The first permanent settlements were established in 1805, beginning with Canton. Possibly 80% of the early settlers were German-speakers from Pennsylvania, although others came from Virginia, New York, and New England. Lumbering and sawmills were important early industries, to cater to the enormous demand for lumber from the incoming settlers. Stark County was originally part of Columbiana County, but was split off in 1807.

At the start of the Civil War the men of Stark County were quick to volunteer to preserve the Union. As of 1862 over 1,100 had enlisted.

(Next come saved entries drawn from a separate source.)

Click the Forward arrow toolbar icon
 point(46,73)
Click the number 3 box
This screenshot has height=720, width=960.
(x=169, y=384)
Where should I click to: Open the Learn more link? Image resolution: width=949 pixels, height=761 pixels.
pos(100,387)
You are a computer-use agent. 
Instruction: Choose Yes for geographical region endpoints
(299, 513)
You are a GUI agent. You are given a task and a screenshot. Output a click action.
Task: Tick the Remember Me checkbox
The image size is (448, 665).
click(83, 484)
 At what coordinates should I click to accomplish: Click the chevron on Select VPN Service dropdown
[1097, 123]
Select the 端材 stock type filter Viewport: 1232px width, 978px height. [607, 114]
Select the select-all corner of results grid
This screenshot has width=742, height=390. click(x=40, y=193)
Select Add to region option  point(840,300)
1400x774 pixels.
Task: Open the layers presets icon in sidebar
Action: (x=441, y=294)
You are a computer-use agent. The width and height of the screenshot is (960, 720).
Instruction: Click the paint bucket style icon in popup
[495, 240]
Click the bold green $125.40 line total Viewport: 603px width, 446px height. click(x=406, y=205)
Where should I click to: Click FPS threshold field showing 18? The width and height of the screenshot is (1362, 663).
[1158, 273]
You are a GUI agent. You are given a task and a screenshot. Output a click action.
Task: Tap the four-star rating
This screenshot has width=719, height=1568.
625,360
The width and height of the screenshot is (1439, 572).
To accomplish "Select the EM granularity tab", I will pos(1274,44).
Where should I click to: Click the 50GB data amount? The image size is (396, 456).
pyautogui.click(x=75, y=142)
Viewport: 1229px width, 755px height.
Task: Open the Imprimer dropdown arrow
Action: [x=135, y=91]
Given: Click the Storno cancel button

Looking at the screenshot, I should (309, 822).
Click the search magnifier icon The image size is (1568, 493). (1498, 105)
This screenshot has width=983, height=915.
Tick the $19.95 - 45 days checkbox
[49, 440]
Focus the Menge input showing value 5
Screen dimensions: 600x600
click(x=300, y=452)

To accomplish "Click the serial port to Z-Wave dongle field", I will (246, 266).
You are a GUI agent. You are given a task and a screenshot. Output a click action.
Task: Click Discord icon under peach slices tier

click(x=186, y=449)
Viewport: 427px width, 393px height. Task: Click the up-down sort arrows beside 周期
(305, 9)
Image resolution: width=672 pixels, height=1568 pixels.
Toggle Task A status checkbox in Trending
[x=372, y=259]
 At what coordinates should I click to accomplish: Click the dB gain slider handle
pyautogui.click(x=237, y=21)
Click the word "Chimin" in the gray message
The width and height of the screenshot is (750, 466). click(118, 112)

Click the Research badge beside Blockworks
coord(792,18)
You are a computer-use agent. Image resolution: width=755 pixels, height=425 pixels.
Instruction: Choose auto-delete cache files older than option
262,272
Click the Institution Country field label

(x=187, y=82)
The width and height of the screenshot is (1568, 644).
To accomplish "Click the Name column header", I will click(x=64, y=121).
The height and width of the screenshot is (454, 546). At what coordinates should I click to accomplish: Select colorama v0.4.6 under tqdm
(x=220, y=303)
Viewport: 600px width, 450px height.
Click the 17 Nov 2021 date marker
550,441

During the early 20th century, Stark County was an important location in the early development of professional football. The rivalry between the Massillon Tigers and Canton Bulldogs helped bring the Ohio League to prominence in the mid-1900s (decade) and again in the late 1910s. The Bulldogs ended up a charter member of the National Football League, where it played for several years. (The role Stark County had in developing the game is part of the reason the Pro Football Hall of Fame is located in Canton.) Two relatively large football stadiums, Tom Benson Hall of Fame Stadium in Canton and Paul Brown Tiger Stadium in Massillon, are still in use (albeit now mostly for high school football), with Tom Benson Hall of Fame Stadium hosting the NFL's annual Pro Football Hall of Fame Game each year.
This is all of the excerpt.